Instructions to follow ->
Please retype all the data below exactly, line for line.

(Recorded information)

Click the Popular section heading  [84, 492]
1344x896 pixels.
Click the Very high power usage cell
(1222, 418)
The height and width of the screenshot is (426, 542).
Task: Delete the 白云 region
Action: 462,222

(End Recorded information)

Result of this task ->
Click the Popular section heading  [84, 492]
1344x896 pixels.
Click the Very high power usage cell
(1222, 418)
The height and width of the screenshot is (426, 542).
Task: Delete the 白云 region
Action: 462,222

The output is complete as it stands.